French-German Discord Over Support for Ukraine Points to EU Prolonging the War

Paris stymies Kyiv’s attempt to keep tabs on Belarus, while Berlin more or less looks on.

AP/Daniel Cole, pool
President Macron on April 20, 2023, at Ganges, southern France. AP/Daniel Cole, pool

Did you hear the one about President Macron’s incipient plan to rendezvous with Red China’s foreign policy mandarin, Wang Yi, to try to douse the flames in Ukraine by summer’s end? In France, the sound of Monsieur Macron’s plummeting poll numbers have mostly drowned that out — and prompted his archrival, Marine Le Pen, to politely suggest he resign. 

In the meantime, Germany’s defense minister, Boris Pistorius, has dropped an icy nein bomb on the prospect of Ukraine joining NATO any time soon. 

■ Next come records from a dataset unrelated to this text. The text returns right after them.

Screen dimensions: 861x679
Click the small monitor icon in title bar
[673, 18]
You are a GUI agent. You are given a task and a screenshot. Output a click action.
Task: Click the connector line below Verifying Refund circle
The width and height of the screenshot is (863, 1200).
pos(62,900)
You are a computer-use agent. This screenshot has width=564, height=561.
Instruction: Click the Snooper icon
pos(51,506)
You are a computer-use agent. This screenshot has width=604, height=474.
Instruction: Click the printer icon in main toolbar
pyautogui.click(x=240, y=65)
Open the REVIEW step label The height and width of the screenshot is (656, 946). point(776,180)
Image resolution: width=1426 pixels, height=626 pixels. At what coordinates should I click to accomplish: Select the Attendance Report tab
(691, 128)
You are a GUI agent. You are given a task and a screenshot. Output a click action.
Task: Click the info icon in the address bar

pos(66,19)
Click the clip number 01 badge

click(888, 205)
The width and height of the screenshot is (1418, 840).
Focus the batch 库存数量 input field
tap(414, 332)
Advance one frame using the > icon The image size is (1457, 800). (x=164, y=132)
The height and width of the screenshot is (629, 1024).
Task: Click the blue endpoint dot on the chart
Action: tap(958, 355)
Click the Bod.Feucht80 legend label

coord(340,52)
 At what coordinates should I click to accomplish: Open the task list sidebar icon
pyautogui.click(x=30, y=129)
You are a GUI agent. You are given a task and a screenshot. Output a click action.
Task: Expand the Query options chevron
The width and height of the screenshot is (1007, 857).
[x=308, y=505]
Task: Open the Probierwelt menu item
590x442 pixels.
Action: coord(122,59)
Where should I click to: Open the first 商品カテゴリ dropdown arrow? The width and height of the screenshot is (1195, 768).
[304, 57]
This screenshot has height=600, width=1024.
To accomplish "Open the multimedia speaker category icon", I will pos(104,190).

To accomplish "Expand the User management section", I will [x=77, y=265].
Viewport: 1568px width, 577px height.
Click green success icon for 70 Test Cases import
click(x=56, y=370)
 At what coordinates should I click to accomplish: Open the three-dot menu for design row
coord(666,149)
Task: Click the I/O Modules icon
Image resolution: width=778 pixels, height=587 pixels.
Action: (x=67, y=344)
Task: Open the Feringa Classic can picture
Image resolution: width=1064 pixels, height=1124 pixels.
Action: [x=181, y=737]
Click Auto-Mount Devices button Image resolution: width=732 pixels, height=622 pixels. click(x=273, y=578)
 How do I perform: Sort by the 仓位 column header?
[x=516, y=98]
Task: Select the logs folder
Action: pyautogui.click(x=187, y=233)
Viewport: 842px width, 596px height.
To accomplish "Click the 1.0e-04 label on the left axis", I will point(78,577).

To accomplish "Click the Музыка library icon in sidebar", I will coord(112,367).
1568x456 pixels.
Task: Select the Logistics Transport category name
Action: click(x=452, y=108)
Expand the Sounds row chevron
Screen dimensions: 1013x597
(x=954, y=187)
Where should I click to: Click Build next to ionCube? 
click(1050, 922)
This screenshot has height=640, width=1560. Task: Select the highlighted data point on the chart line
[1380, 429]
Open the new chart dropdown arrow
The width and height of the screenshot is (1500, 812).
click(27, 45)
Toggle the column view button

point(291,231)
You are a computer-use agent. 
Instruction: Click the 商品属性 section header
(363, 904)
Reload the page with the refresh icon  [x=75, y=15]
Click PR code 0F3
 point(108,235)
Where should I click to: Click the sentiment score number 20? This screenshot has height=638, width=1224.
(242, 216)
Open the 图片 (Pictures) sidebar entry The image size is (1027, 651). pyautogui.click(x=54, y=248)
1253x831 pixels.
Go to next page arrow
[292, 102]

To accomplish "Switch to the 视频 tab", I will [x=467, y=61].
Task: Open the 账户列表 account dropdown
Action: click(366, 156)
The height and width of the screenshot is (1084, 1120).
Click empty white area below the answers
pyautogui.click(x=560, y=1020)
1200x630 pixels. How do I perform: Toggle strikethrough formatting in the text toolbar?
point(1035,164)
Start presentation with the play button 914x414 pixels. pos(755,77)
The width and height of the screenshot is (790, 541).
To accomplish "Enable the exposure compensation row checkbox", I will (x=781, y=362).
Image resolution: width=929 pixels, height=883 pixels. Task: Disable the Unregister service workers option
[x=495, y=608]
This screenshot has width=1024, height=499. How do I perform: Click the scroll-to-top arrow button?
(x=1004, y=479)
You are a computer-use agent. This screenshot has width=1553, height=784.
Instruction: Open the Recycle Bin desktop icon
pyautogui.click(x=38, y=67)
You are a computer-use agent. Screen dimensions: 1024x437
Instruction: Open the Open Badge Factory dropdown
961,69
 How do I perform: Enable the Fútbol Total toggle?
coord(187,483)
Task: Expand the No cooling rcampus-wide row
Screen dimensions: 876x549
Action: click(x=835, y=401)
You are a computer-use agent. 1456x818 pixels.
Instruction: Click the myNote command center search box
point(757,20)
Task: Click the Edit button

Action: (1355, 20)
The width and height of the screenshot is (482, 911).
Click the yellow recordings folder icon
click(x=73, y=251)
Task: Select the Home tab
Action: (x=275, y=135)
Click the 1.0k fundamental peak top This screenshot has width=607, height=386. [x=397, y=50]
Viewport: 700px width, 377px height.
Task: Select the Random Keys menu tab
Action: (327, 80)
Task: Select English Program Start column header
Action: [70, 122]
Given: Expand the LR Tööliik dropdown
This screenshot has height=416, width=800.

That’s not all. The two most important countries in the faltering European Union are at so many crosscurrents with respect to support for the necessary defense of Ukraine that it is undercutting progress on the ground. Different political outlooks are par for the course for two nations that have been among history’s most notorious sparring partners, but a lack of consensus on seemingly prosaic issues could inadvertently tilt the map in Moscow’s favor. 

One need not be Henry Kissinger or Carl von Clausewitz to know that soldiers need good maps. So why would France reject Kyiv’s request to provide it with special digital maps of neighboring Belarus that would allow combat aircraft or drones to carry out low-altitude missions more effectively?

These Digital Terrain Elevation Data maps delineate not only terrain but also obstacles such as high-voltage lines, wind turbines, and military equipment like radar installations and anti-aircraft batteries that could prove hazardous or deadly for aircraft. An unnamed French military source told the newspaper Le Monde that the maps “integrate all the tactical data necessary for penetration at very low altitude, at night or with poor visibility.”

Is France the only country that possesses the relevant DTED maps? Probably not. Also, there are indications that Ukraine sought them elsewhere before approaching Paris. Yet why would the French turn down what seems like a fairly innocuous request? The reason has less to do with availability than that France has conditioned its support for Ukraine on not being party to operations on any foreign soil outside of Ukraine itself. 

Yet by standing on ceremony, France may be underestimating the threats emanating from Ukraine’s servile neighbor. The Belarussian strongman, Alexander Lukashenko, is of course bosom buddies with President Putin. Belarus was a staging ground for the Russian invasion more than a year ago, and Russia has latterly threatened to deploy tactical nuclear weapons to much unloved Belarus. 

In the meantime, France’s most significant European other — Germany — has just given the green light for Ukraine to do what it has already been widely acknowledged to have been doing for months now,  namely undertaking limited counteroffensive operations inside Russia itself. Mr. Pistorius clarified to German media that he would exclude from Germany’s approbation the targeting of civilians. 

On both the diplomatic and tactical tracks it seems that France and Germany remain miles apart. Ukraine, not unlike certain other countries like Israel that find themselves in turbulent neighborhoods, will do what it has to do to defend itself. For Kyiv as well as some at Washington, though, the mounting divergence between key allies is vexing. 

It is all the more so given that the broader strategic decisions take place within the framework of NATO — or do they? Mr. Macron has described NATO as “becoming brain-dead.” 

There is no great indication that the manner in which the alliance has been galvanized and enlarged in the wake of Russia’s invasion of Ukraine has modified his thinking much. Part of him no doubt views NATO as a principally American and British project, and whatever pretensions to the contrary Monsieur Macron is usually about putting France — or himself, his opponents would charge  —  first. 

The propensity to do so belies the French leader’s grandstanding about Europe’s so-called strategic autonomy. Where is that, when France and Germany cannot seem to agree on some of the basic logistics of keeping a belligerent Kremlin at bay? 

Of course, when Russia does something as stupid as bomb one of its own cities, as it did at Belgorod yesterday, Brussels and Paris can have a bit of a  break and a laugh at Moscow’s expense. But that is just a break in the battle, and no one in Ukraine can pretend this mess will end simply because Mr. Macron wants to steer things his way. 

Had there been genuine strategic alignment between Paris and Berlin from the beginning, would we even be here now? Even Viktor Orbán, who is no great friend of Kyiv, let helicopters donated by Croatia fly over Hungarian airspace to get to Ukraine.